The pandemic has raised questions for potential sports betting licensees. It hasn’t slowed the demand for the lottery’s other products, however.
A bumper May for lottery sales in TN
Giving her report, Hargrove said that in terms of sales, May 2020 was the lottery’s best May ever. She stated statewide sales surpassed $1.664 billion.
Hargrove added that the lottery’s revenue for the current fiscal year will surpass the previous year’s. She also commented that it doing so in the midst of a pandemic surprised her.
While the lottery seemed to get a coronavirus boost, the virus certainly dampened sports betting. Estimates suggested a July launch. That seems all but impossible now.
Other forces could be at work though. TN is the first state to approve the activity with no brick-and-mortar component. Additionally, it is the first state to institute a payout cap of 90% for future operators.
Results in other states suggest that the first item shouldn’t be an issue. In states with both online and retail wagering, bettors place the majority of their wagers online anyway.
The second unique facet of the framework might be sufficient to make operators hesitate about TN, however. It could hamper their ability to offer competitive odds and because of that, the profits sportsbooks see.
Crucial time for TN sports betting
If the TN Lottery wants sports betting apps up and running in the state in time for the next college football and NFL seasons, there’s no time like the present. However, there’s a lot to be done yet.
TN law gives the lottery up to 90 days to consider applications. Naturally, the lottery is free to turn those around on a shorter time frame. If it’s still considering requests when August starts, the timing might get very tight.
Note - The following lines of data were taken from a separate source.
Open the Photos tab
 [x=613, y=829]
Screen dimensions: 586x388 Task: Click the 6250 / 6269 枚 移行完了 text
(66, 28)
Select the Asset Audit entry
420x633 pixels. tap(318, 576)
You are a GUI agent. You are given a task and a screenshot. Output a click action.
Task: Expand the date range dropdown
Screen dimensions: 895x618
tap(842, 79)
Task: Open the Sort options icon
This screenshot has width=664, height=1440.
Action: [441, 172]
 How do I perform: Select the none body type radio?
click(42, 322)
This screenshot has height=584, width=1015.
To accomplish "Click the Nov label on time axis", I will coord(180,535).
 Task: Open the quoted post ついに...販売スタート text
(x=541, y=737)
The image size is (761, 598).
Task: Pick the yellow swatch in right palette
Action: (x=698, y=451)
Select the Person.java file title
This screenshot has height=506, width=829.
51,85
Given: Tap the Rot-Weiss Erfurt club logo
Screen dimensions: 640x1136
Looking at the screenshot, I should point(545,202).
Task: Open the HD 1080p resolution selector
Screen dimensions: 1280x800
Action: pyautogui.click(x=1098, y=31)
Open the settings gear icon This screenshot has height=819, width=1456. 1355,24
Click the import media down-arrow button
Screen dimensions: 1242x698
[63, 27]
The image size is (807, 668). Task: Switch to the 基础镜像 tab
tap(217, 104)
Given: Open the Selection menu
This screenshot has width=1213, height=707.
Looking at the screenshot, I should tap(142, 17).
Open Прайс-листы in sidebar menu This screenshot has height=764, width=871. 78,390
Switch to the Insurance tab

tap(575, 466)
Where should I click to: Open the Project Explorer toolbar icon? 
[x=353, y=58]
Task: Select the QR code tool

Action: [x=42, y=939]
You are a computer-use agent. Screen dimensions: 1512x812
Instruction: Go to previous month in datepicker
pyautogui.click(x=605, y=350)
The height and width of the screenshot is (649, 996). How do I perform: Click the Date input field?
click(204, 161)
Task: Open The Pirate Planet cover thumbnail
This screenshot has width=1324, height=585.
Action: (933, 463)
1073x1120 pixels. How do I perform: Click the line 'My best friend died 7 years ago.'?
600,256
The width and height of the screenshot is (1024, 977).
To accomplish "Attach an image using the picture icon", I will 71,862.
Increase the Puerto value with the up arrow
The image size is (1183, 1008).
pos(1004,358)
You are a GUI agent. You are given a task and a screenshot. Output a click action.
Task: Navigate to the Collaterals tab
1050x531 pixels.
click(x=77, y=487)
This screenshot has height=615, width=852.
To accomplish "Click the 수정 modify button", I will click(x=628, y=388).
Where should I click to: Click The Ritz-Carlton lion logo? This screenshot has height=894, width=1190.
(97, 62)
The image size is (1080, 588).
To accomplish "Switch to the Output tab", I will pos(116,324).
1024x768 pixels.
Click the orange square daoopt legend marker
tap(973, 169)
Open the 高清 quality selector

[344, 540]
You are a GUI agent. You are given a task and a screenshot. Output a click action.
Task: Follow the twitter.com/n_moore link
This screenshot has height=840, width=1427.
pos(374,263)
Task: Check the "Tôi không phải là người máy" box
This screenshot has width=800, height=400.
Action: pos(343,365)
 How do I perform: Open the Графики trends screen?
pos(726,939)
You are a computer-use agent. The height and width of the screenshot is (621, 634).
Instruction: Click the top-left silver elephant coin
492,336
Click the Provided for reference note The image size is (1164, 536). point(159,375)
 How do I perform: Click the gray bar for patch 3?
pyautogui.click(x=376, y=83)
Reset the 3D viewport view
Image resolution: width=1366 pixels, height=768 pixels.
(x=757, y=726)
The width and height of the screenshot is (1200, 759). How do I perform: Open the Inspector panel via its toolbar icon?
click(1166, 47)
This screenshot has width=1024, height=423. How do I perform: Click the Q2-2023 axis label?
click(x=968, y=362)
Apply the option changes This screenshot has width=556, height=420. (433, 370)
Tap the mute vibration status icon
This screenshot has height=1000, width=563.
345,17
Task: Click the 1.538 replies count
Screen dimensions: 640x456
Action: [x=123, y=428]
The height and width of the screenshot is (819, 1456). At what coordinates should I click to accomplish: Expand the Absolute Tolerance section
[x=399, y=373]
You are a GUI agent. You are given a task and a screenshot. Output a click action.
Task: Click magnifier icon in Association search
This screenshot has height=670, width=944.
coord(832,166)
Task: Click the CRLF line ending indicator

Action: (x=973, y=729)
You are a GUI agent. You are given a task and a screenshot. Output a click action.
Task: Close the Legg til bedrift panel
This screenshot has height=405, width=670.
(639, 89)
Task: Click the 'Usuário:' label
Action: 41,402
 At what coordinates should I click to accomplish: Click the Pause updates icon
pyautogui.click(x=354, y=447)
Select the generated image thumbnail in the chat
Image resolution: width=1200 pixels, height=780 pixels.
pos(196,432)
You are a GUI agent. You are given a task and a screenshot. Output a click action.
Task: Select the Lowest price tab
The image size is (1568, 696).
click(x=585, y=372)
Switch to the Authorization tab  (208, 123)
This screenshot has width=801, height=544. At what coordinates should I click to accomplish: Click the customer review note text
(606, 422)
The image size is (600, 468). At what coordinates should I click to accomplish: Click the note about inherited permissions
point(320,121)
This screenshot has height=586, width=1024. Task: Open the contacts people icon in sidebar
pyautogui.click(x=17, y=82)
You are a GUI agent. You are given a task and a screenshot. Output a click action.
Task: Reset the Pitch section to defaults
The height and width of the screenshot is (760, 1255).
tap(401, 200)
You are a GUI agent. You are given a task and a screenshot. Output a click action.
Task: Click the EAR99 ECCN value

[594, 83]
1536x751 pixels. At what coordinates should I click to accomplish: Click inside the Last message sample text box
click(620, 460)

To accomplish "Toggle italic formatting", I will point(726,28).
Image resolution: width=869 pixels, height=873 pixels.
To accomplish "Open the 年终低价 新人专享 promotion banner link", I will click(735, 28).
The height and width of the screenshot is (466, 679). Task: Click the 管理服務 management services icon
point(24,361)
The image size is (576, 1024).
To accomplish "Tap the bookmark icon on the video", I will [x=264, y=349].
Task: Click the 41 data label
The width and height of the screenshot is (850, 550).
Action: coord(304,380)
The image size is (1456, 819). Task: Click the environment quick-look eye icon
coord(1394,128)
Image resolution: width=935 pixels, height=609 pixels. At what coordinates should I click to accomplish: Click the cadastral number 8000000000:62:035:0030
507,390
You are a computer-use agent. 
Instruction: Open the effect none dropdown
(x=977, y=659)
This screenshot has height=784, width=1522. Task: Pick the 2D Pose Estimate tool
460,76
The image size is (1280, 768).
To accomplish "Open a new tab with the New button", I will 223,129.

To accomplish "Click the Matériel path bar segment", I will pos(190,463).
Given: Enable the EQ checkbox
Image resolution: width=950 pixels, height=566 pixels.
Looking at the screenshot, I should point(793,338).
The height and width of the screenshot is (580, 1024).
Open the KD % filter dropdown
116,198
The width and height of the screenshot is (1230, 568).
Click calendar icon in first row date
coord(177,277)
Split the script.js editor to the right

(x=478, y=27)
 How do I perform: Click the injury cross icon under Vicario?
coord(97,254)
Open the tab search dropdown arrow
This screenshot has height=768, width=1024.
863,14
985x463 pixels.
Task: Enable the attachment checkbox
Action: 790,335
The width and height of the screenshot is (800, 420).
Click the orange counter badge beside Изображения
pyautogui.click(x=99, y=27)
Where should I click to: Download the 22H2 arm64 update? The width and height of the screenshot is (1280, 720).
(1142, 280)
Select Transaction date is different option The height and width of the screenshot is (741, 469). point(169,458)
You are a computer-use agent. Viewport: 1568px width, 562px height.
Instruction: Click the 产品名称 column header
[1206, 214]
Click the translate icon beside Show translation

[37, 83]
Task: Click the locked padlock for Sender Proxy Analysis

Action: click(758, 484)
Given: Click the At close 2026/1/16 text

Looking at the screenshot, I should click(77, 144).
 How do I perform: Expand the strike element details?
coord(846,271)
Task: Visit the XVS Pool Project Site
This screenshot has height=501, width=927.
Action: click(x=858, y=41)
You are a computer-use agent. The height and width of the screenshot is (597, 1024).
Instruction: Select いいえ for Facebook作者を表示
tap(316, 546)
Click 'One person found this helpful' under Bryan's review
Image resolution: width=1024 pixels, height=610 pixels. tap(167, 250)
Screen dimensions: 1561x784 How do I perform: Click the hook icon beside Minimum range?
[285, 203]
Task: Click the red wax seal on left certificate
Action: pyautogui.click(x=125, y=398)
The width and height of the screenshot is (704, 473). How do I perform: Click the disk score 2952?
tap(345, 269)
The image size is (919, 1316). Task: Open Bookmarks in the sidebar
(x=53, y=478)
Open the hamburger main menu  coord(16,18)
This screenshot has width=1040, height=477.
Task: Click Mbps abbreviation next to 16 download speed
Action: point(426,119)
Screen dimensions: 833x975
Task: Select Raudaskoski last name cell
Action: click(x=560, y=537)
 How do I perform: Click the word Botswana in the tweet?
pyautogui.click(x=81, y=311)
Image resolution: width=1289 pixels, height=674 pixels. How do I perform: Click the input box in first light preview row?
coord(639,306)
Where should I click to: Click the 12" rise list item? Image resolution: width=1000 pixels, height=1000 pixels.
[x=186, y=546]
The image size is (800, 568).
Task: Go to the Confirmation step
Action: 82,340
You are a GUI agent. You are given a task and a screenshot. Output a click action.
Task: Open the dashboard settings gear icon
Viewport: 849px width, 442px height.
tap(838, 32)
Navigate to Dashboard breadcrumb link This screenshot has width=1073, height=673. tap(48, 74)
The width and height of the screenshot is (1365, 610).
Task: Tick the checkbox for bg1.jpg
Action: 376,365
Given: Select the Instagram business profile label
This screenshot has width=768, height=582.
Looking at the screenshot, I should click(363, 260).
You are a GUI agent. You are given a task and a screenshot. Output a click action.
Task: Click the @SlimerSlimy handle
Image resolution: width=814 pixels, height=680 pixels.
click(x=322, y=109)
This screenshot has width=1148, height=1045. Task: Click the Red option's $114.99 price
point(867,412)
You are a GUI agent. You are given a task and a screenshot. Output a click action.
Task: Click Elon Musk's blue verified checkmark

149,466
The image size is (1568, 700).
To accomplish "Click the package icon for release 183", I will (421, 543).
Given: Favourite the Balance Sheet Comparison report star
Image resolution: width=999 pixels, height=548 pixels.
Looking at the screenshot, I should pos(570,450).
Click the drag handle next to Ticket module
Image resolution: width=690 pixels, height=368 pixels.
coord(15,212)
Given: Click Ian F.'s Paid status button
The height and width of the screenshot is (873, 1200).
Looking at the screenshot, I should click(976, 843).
Each day that passes is one less the lottery has to process applications before football season begins, however. In turn, that’s also one less day future licensees will have to tailor their products to the new market.
Lanigan also shared that in her meetings with the TN Sports Wagering Advisory Council, they have been familiarizing themselves with the esports industry. TN’s sports betting law explicitly authorizes wagering on esports.
Whether that freedom will be sufficient to override concerns that applicants have about the market is uncertain. What’s certain, however, is that parties interested in offering odds in TN don’t seem to be in any hurry.